# How do you convert -6+6i to polar form?

Sep 30, 2016

$- 6 + 6 i = 6 \sqrt{2} \left(\cos \left(\frac{3}{4} \pi\right) + i \sin \left(\frac{3}{4} \pi\right)\right)$

The general $\theta \in {Q}_{2}$ is $2 k \pi + \frac{3}{4} \pi , k = 0 , \pm 1 , | = 2 , \pm 3 , \ldots$

#### Explanation:

The conversion formula for z=x+iy=(x, y) is

$\left(x , y\right) = r \left(\cos \theta , \sin \theta\right)$, giving

$r = \sqrt{{x}^{2} + {y}^{2}}$ (the principal square root) $\ge 0$,

$\cos \theta = \frac{x}{r} \mathmr{and} \sin \theta = \frac{y}{r}$

Here, $x = - 6 \mathmr{and} y = 6$. So,

$r \sqrt{{\left(- 6\right)}^{2} + {6}^{2}} = 6 \sqrt{2}$

$\cos \theta = - \frac{6}{6 \sqrt{2}} = - \frac{1}{\sqrt{2}} \mathmr{and} \sin \theta = \frac{6}{6 \sqrt{2}} = \frac{1}{\sqrt{2}}$.

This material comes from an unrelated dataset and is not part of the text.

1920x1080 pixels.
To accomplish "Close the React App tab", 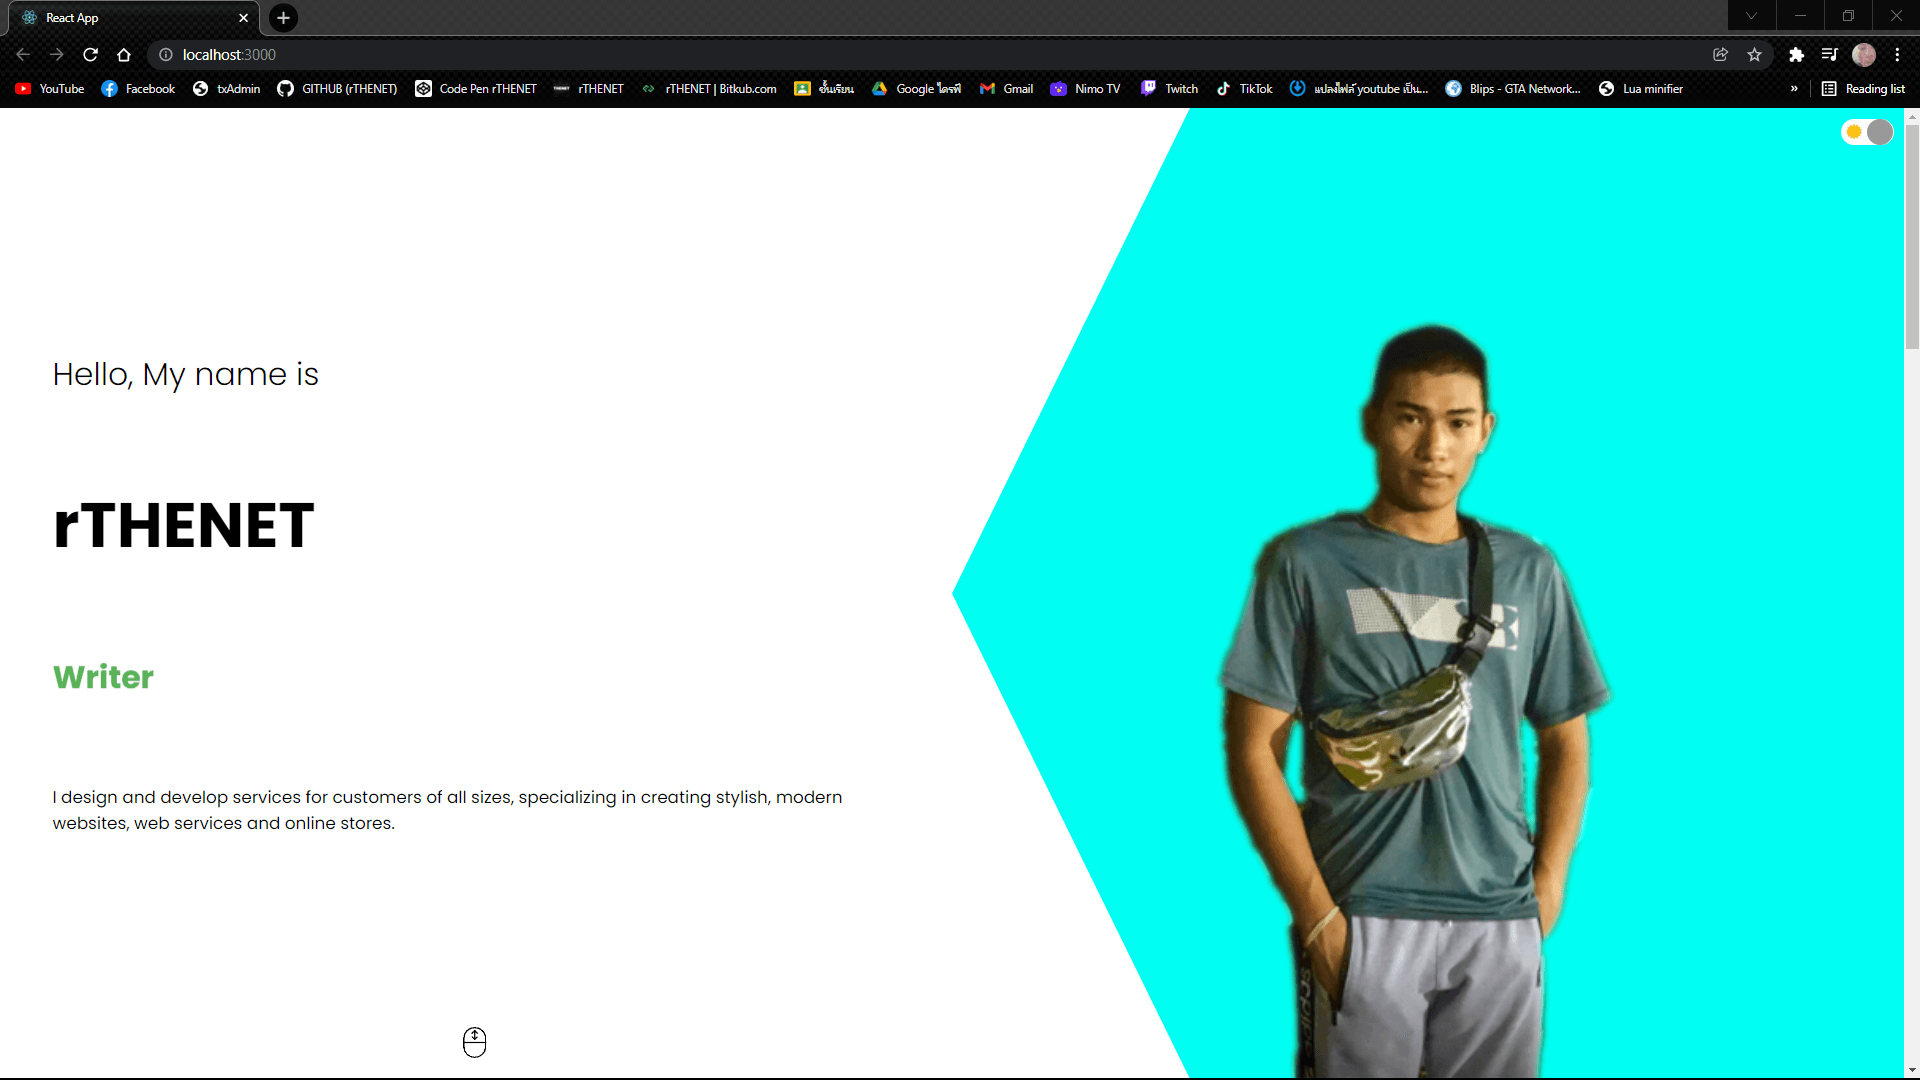I will [x=243, y=18].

Note that there is no common principal value for both.

In $\left(0 , 2 \pi\right)$, the value is $\frac{3}{4} \pi \in {Q}_{2}$., wherein

sine is positive and cosine is negative..

And so,

$- 6 + 6 i = 6 \sqrt{2} \left(\cos \left(\frac{3}{4} \pi\right) + i \sin \left(\frac{3}{4} \pi\right)\right)$

The general $\theta \in {Q}_{2}$ is $2 k \pi + \frac{3}{4} \pi , k = 0 , \pm 1 , | = 2 , \pm 3 , \ldots$